Of course, one can find contrary evidence. In McMurdo, I heard a talk about exploring the dry valleys; the speaker pointed out one location where there is now apparently much more ice than in 1904, when Scott visited the site. On balance, however, there is much more evidence for global warming than against it.

That said, what I observed was not evidence of glacial warming. The temperatures during my visit were well within the expected range. The water pools were not anomalies; the snow around McMurdo always melts on hot summer days, forming small freshwater pools. Global warming is real, but one needs careful, long-term study to observe the effects - one visit to an area is not enough.

Anybody who wants to learn more about global warming should visit the website of the International Panel on Climate Change (IPCC). Their reports (available on the website) discuss an enormous volume of climatological data drawn from many sources. Notwithstanding an occasional gaffe, their carefully worded conclusions represent the views of the vast majority of climate scientists.

Thursday, February 4, 2010

Looking at the Data

It's been several weeks since I posted.

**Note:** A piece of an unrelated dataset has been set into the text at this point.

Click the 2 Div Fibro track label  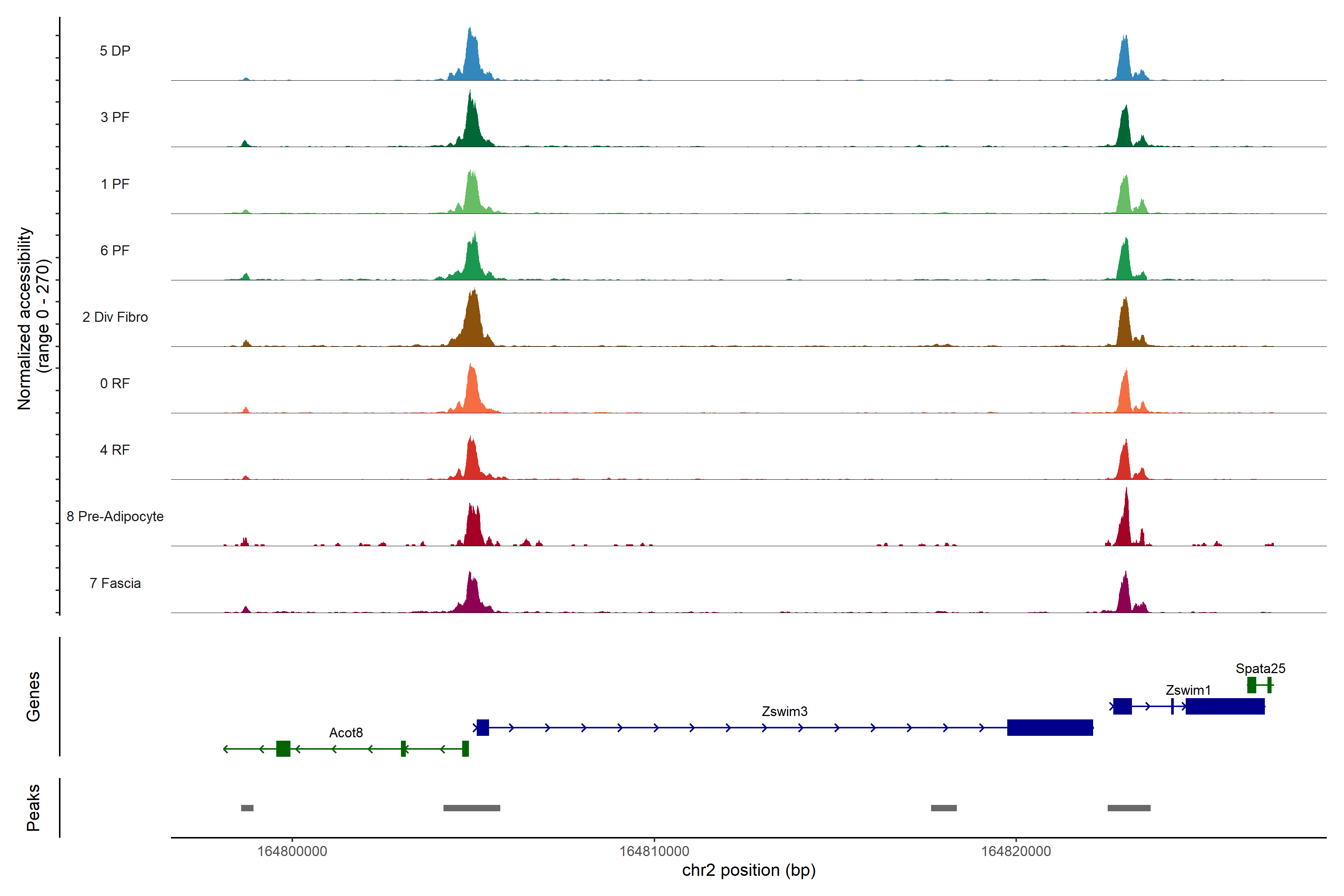(115, 317)
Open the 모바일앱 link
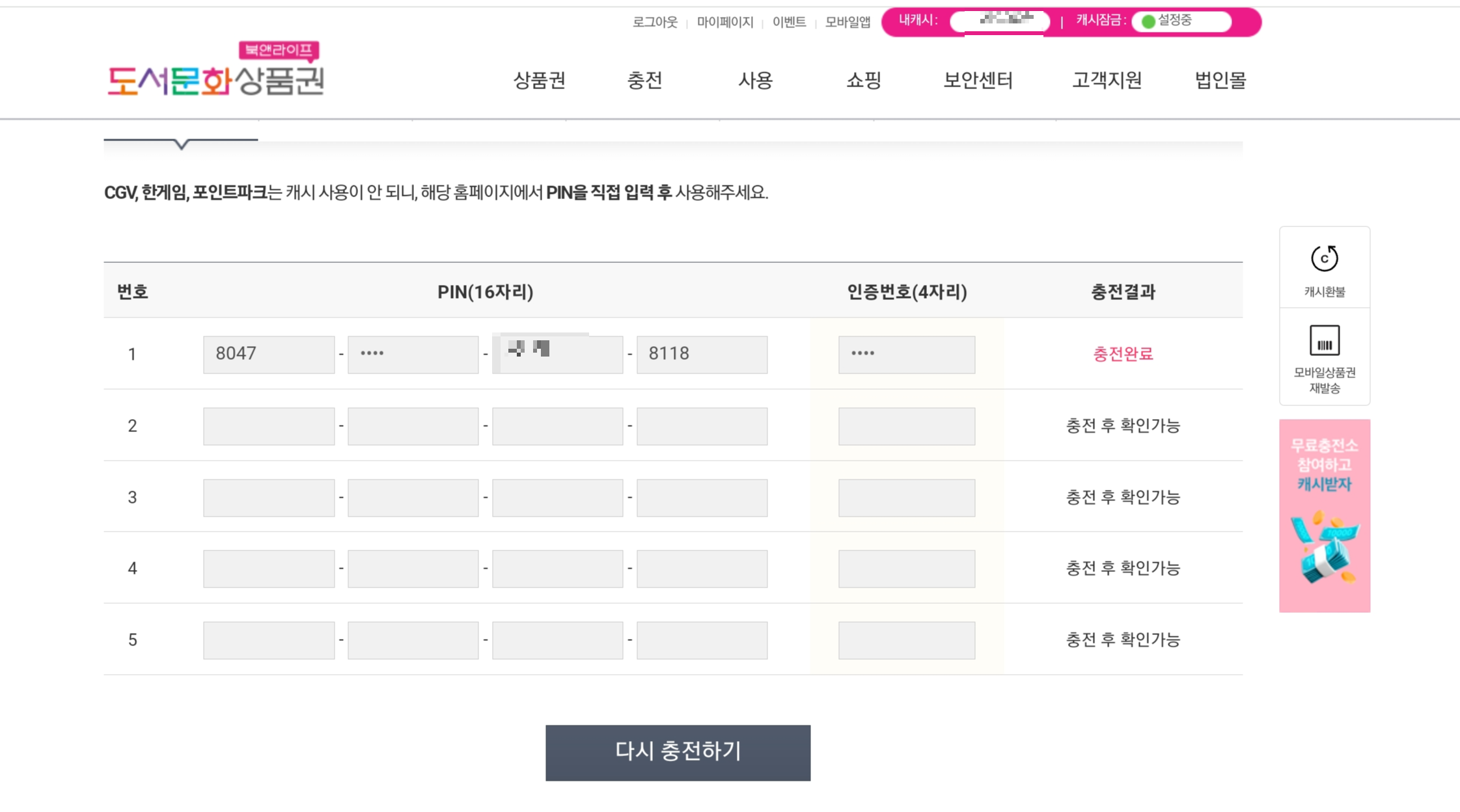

The major reason for the gap is that my father passed away in early January, and it's been tough. I'm very glad that this didn't happen while I was in Antarctica.

In the past few weeks, we (the royal we - mostly, it has been Steve Barwick, Jordan Hanson, Lisa Gerhardt and Ryan Nichol) have been looking at the data, which is flowing smoothly through the internet link. Mostly, things look very good, and the station continues to work well. This data falls into two classes: housekeeping data, relating to station performance, and triggered data, collected when the antennae see something).

Lisa Gerhardt posted some of the early (through early January) housekeeping data on the web Please remember that not all of this data has been calibrated yet. The temperatures in particular seem low. That said, a few trends are clear. One is that the wind kicked up shortly after we left (starting around Dec. 26th), and again in early January. So, there may be hope for the wind generator. A second is that the diurnal (day-night) variations are present, but small.

The antenna data is harder to describe here, but we are also making progress. Some background might be helpful here. We collect data (and call it an event) whenever the signals on two of the four antennae are above an adjustable threshold. These signals could come from background noise, natural sources, or man-made sources. When a trigger occurs, we record the data for each antenna for 60 nanoseconds (billionths of a second). This may seem like a short interval, but a real neutrino event should produce a pulse that is less than a few nanoseconds long.

One thing that jumped out early was that the trigger rate was partly periodic. We saw triggers every 60 seconds, as expected, These are the 'heartbeat' pulses that we create to check the detector. But, we also see other, unexpected periodic signals. Sometimes, triggers are separated by almost exactly 6 seconds - pretty clearly, a man-made source. The rate of these pairs varies over 24 hours, and we suspect that it comes from the switching power supplies that power the internet hardware. If so, this will disappear when the internet equipment is removed. We also see other events not related to these periodic signals. These might be 'thermal noise' the irreducible background associated with random noise due to molecular motion, etc. This thermal noise provides the 'natural' limit to detector performance. There are ways to reduce it (better antenna, lower noise preamplifier, etc.), but this thermal noise limit is our immediate goal.